> _Try it_:
Copy, word for word, the lines below from the one containing "Where should I" up to and including the one containing "Task: Pick the green Download color swatch", with pictures left out.

> _Data records_:
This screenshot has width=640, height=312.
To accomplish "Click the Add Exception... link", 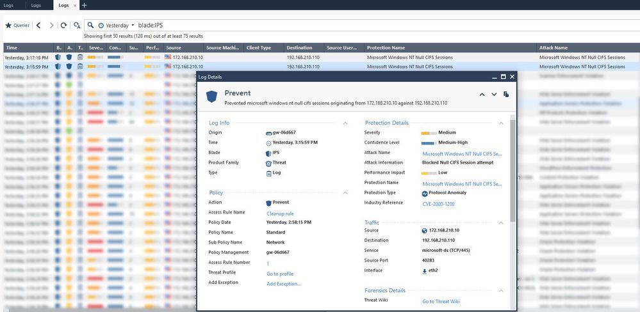I will click(x=284, y=284).
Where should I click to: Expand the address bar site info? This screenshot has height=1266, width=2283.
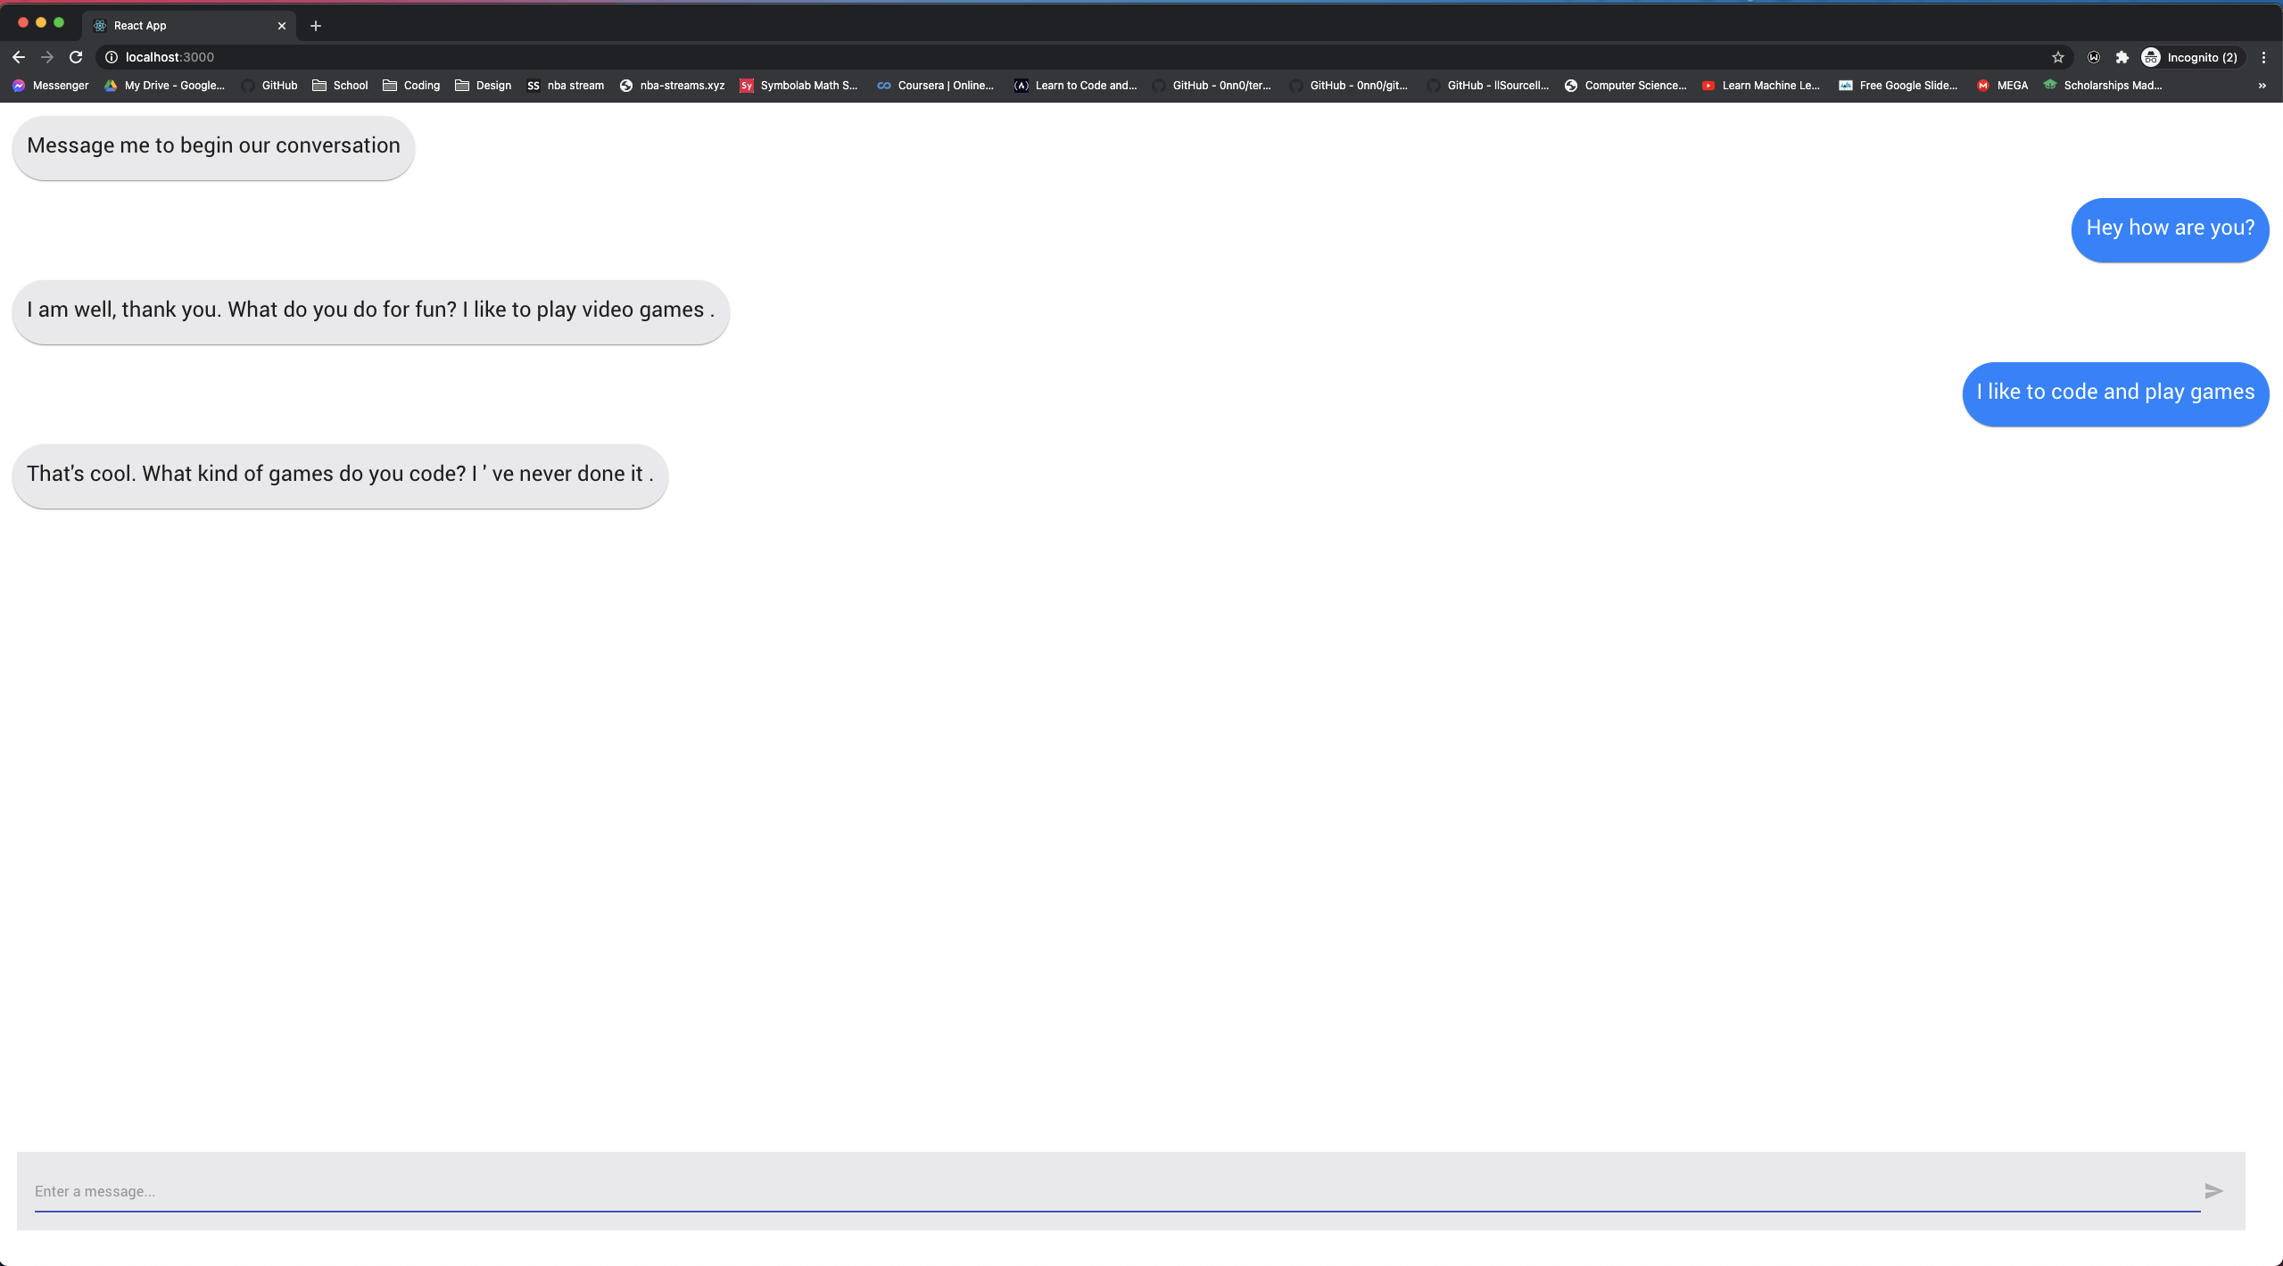pyautogui.click(x=109, y=58)
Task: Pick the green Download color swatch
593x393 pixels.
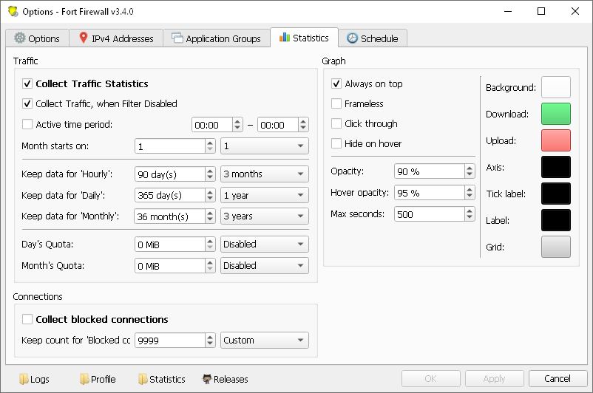Action: tap(555, 114)
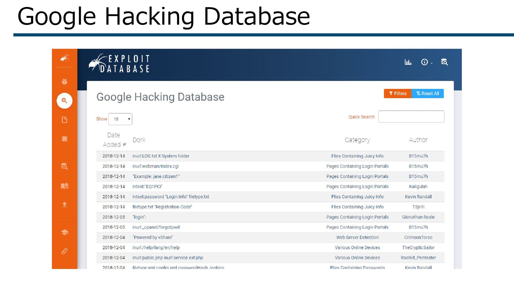Open the Papers document icon in sidebar
The width and height of the screenshot is (514, 289).
pos(65,120)
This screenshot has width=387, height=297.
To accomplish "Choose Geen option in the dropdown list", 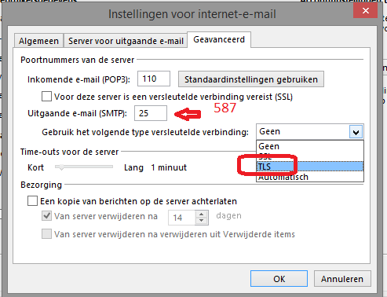I will (x=310, y=146).
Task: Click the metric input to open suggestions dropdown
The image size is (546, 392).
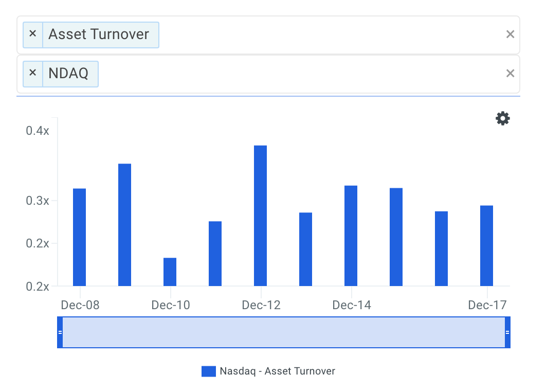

> _Written solution_:
Where should I click to: Expand the address bar site info? This screenshot has height=1266, width=2283.
pyautogui.click(x=109, y=58)
Task: Pick the green Download color swatch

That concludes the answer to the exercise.